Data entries
═══

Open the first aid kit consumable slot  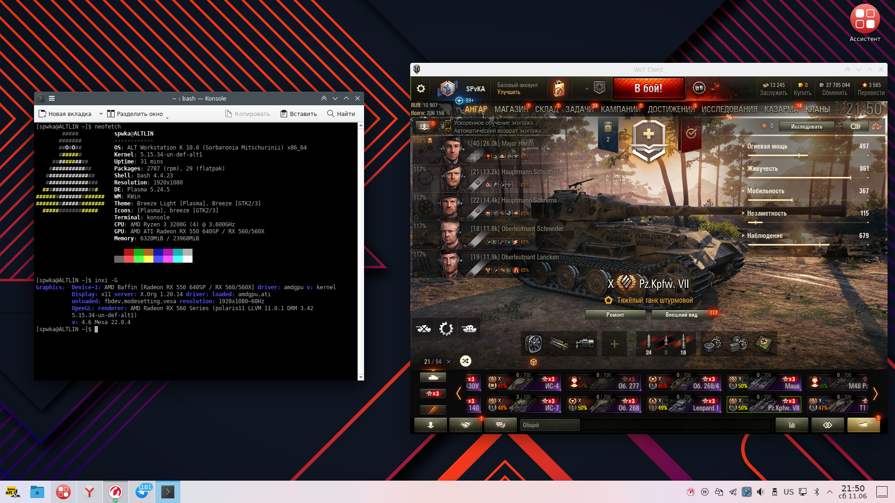click(764, 344)
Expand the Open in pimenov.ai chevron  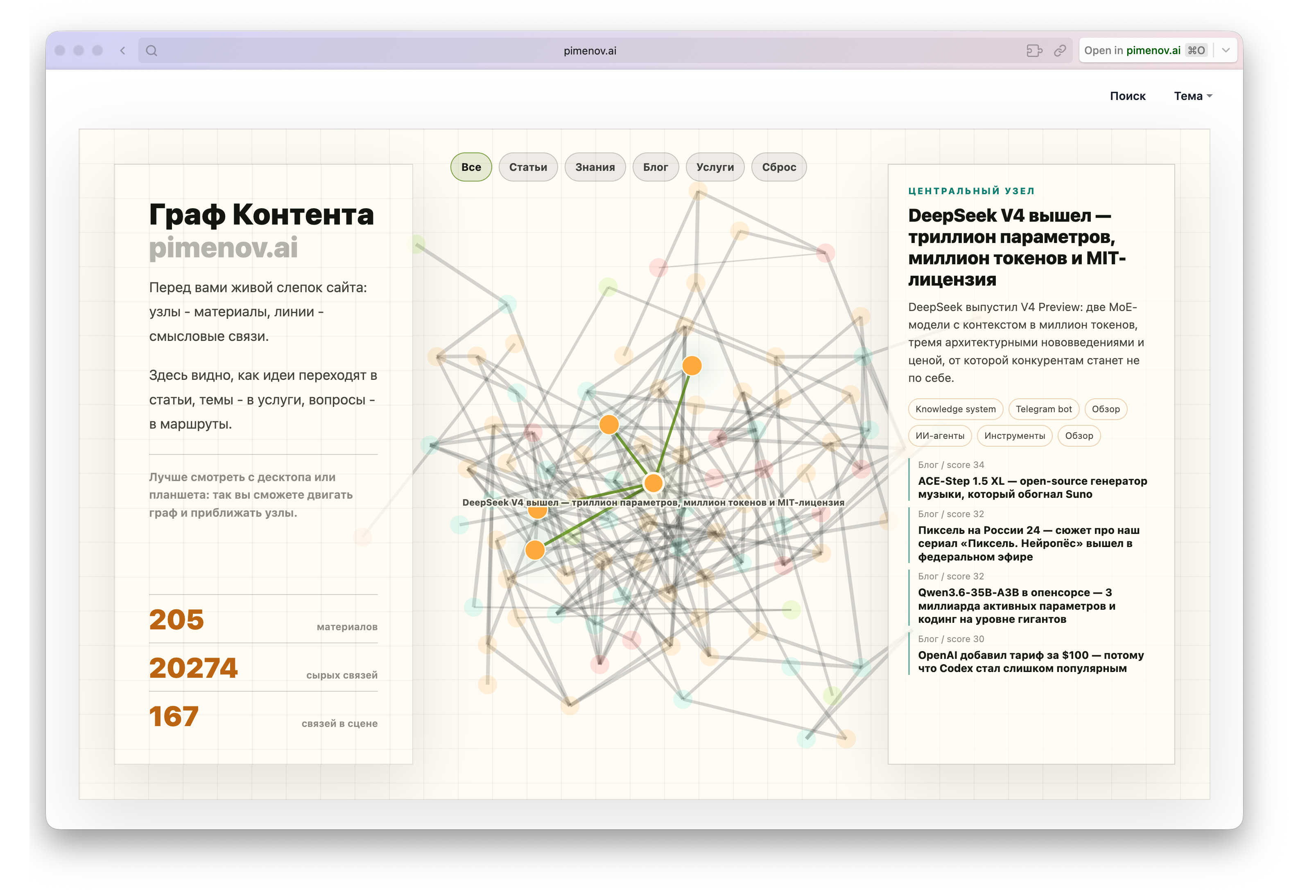(x=1226, y=51)
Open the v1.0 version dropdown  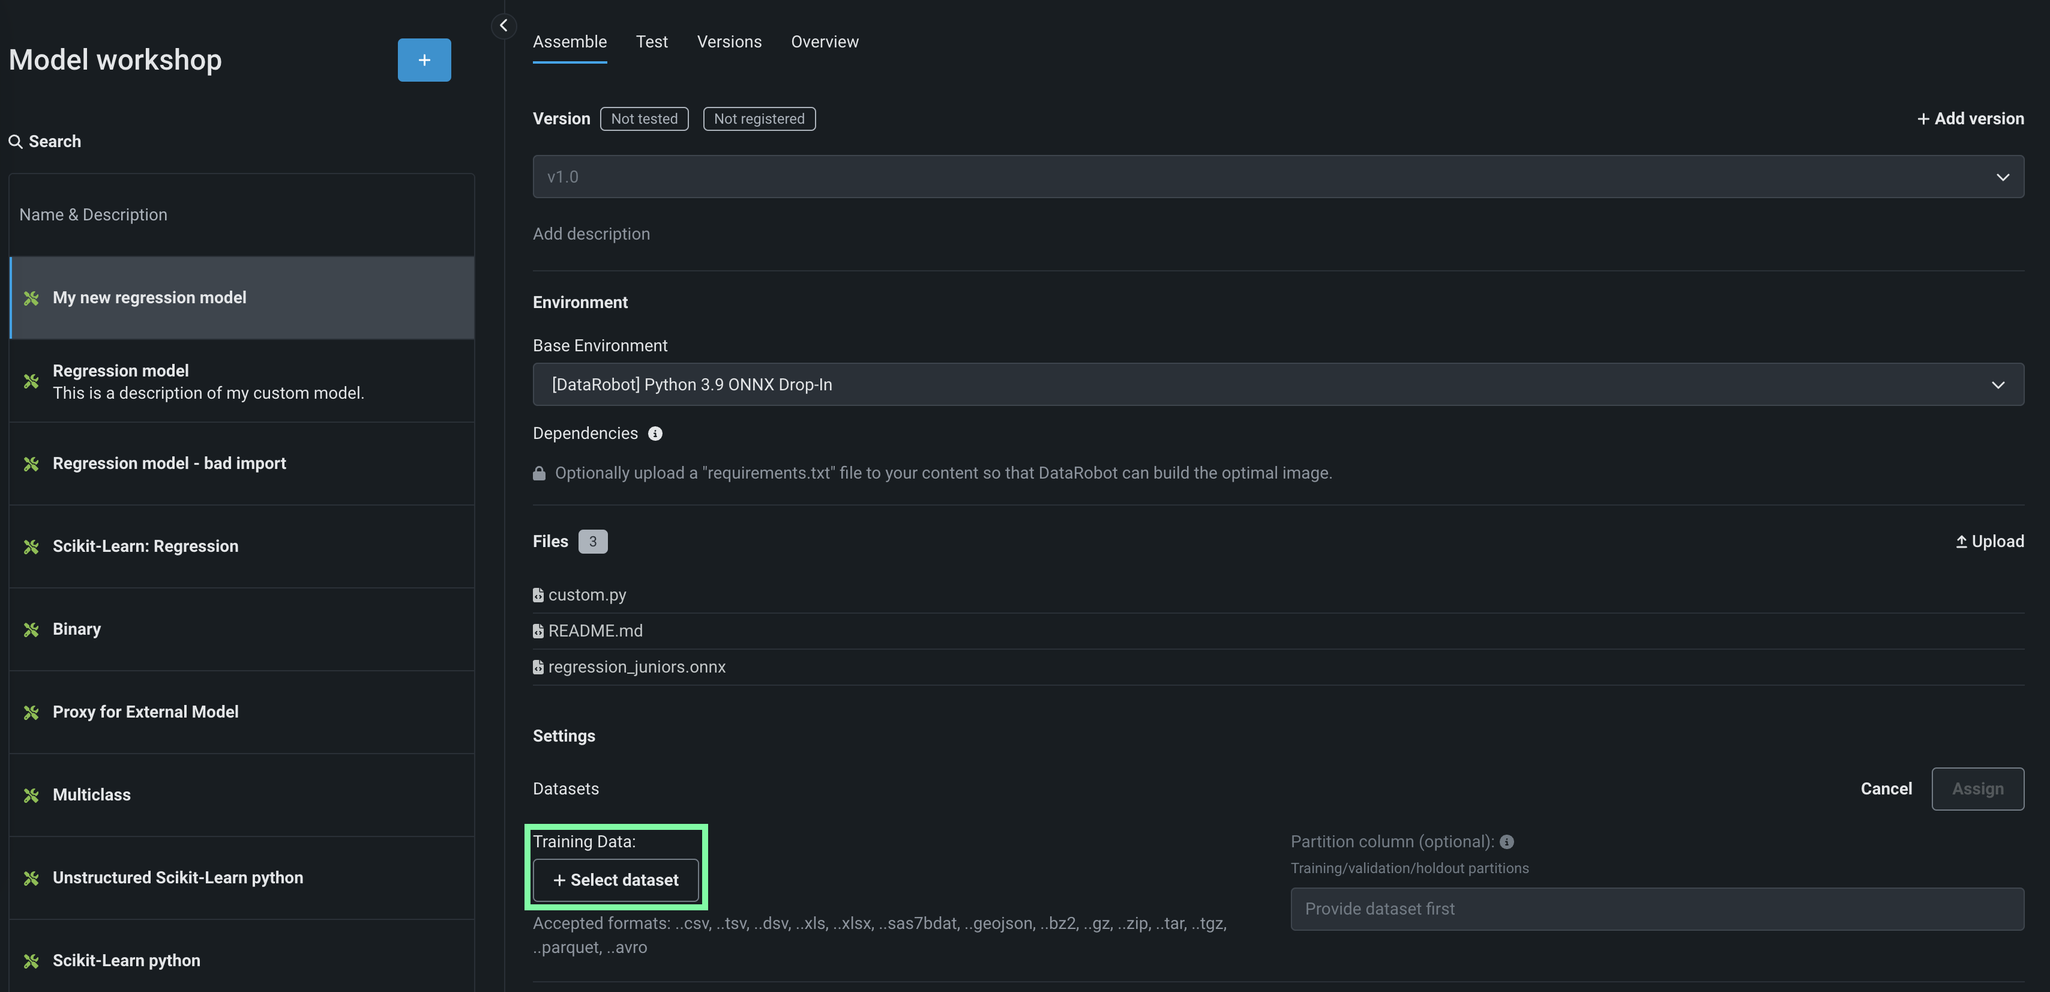1277,177
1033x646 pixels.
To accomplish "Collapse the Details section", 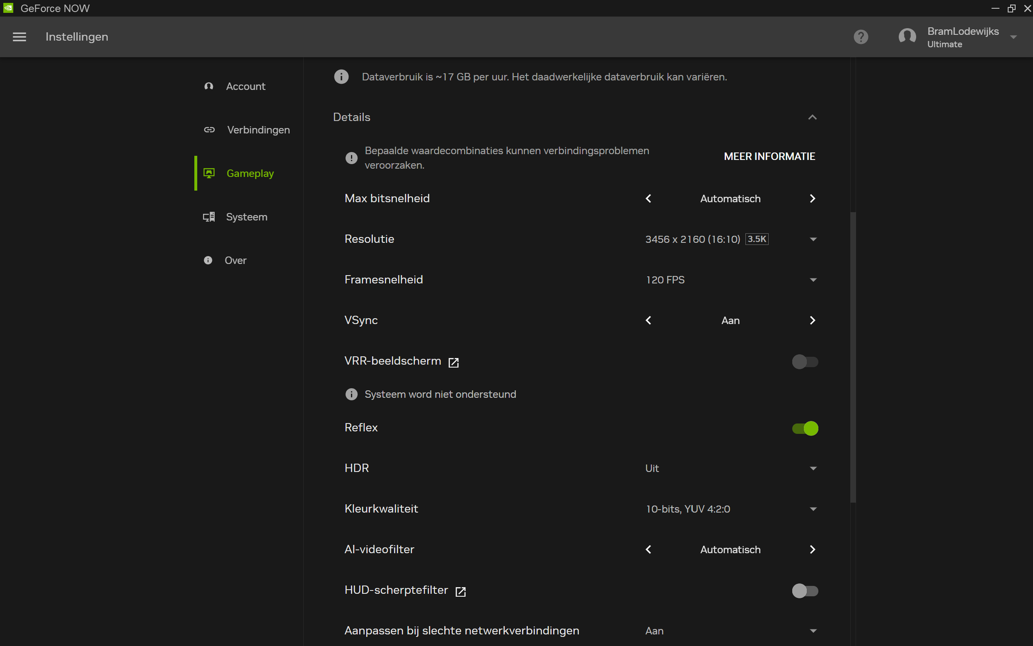I will coord(812,117).
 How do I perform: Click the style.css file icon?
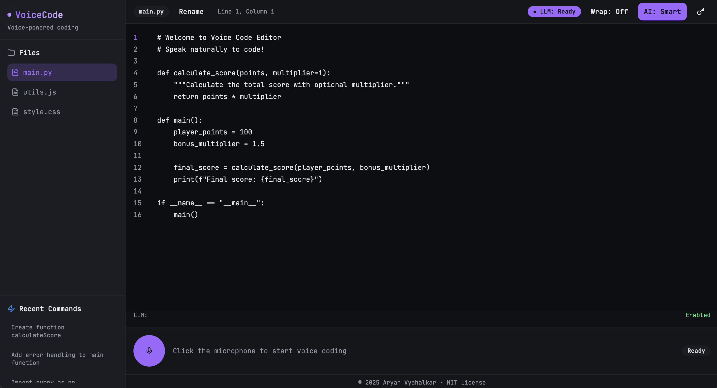[x=15, y=112]
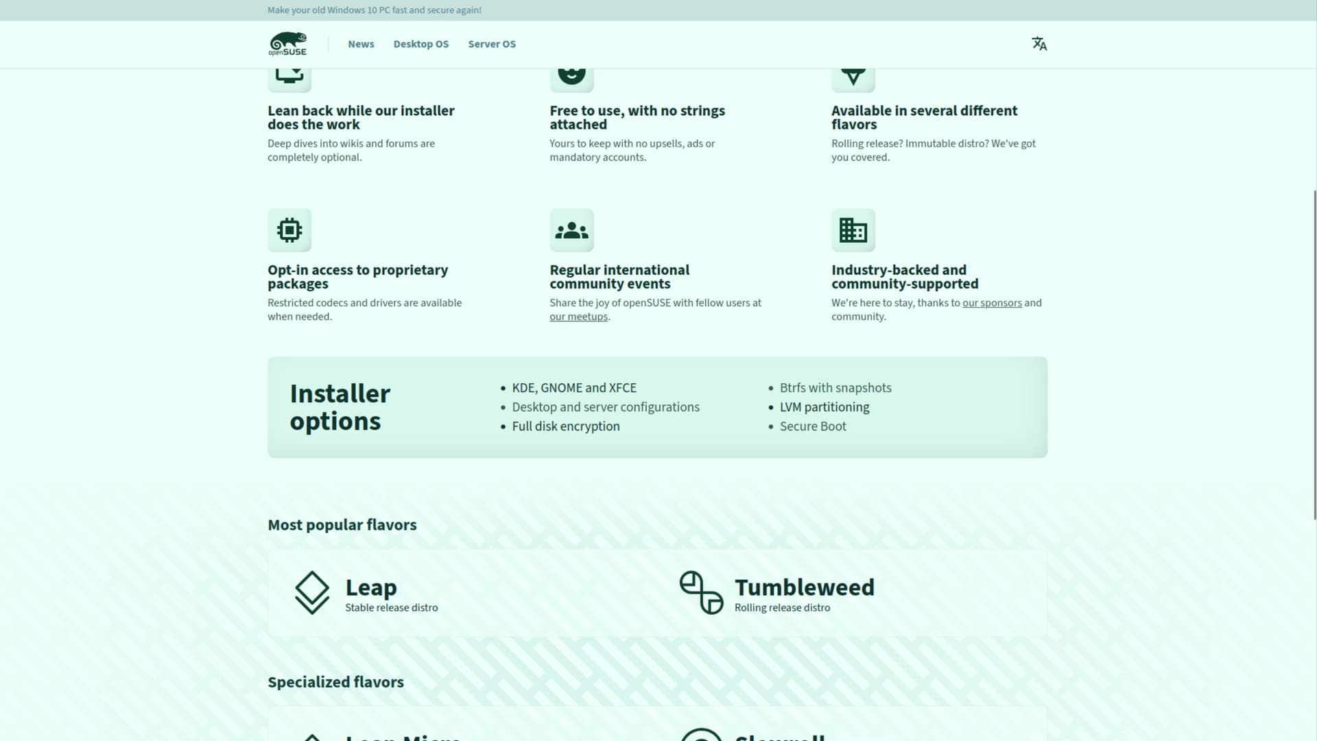Open the language translation icon
This screenshot has width=1317, height=741.
click(x=1039, y=44)
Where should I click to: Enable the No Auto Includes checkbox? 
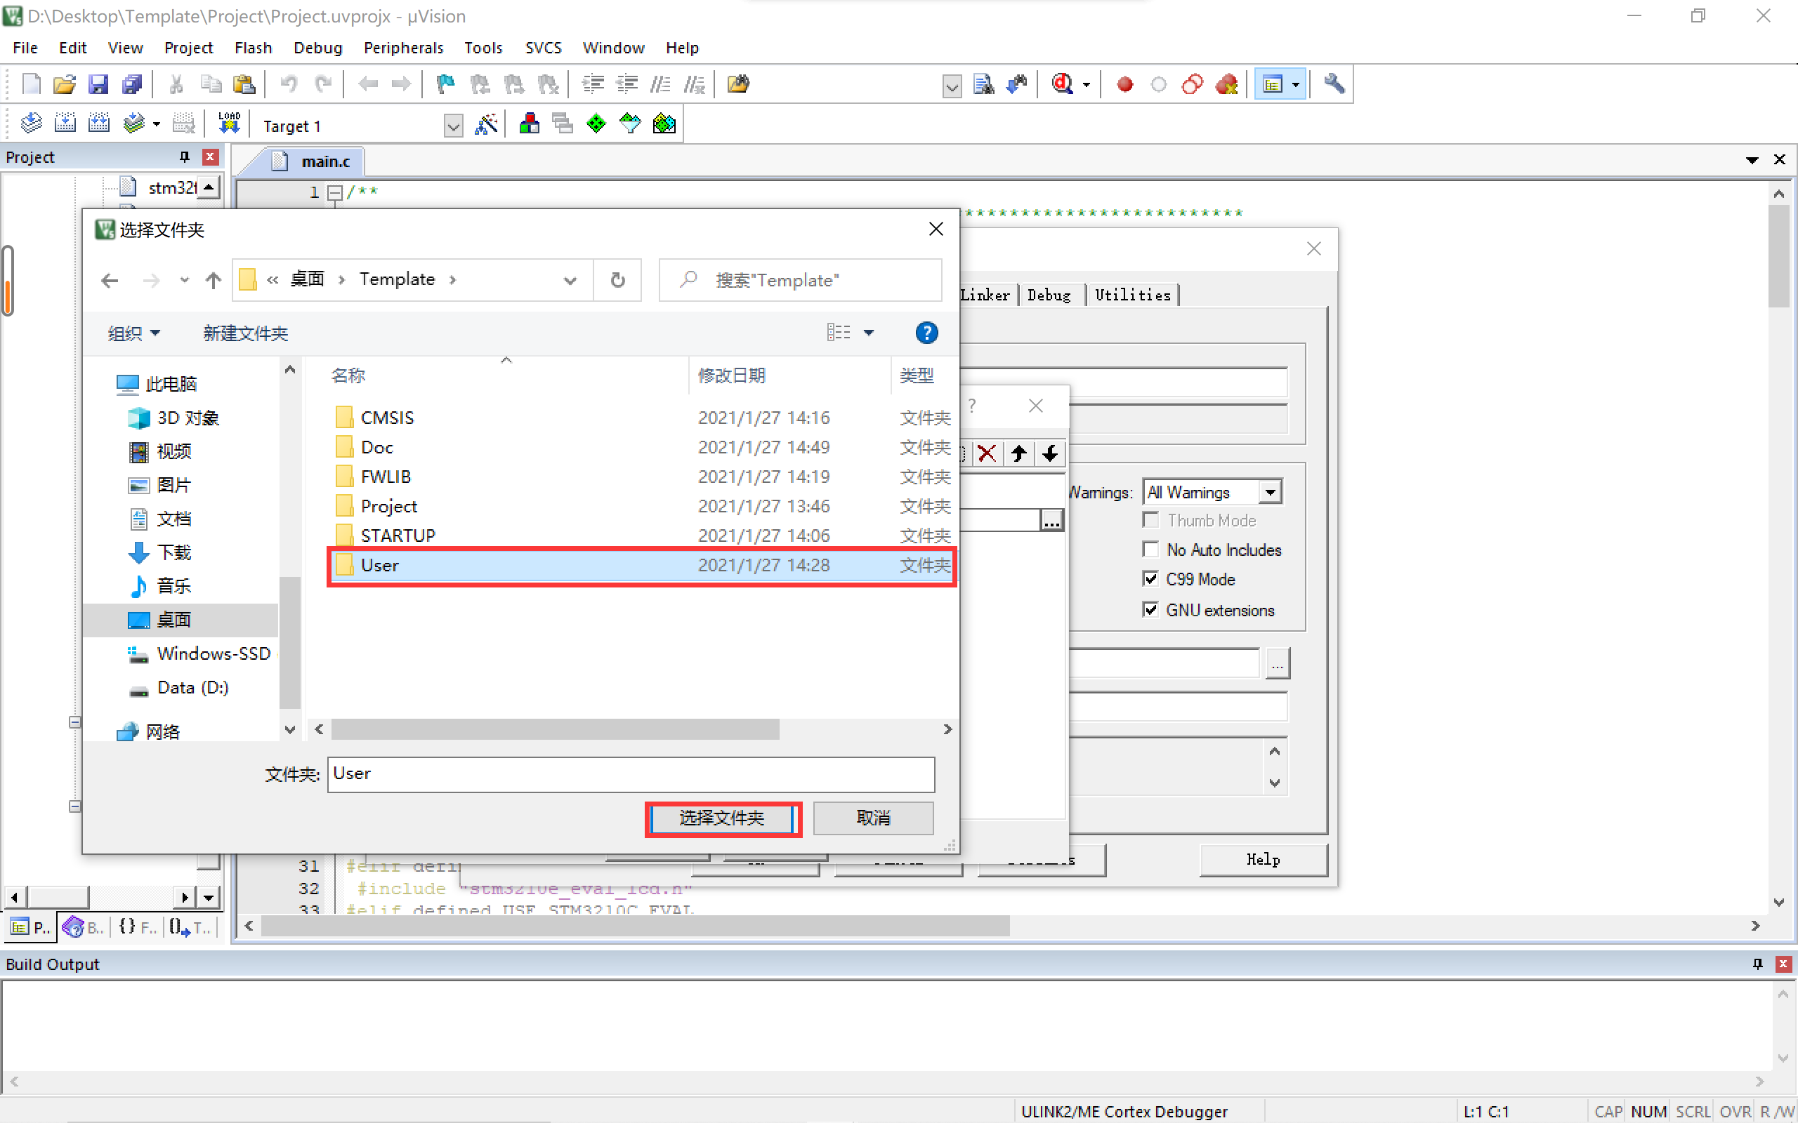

═══

§ **What this task involves**: Reproduce the records above exactly, but only from the line containing "How do I perform: Click" through the last line, both included, and without any pictures.

§ **Solution to this problem**:
 How do I perform: Click the style.css file icon?
[x=15, y=112]
Open the language translation icon
This screenshot has width=1317, height=741.
click(x=1039, y=44)
Where should I click to: Enable the No Auto Includes checkbox? 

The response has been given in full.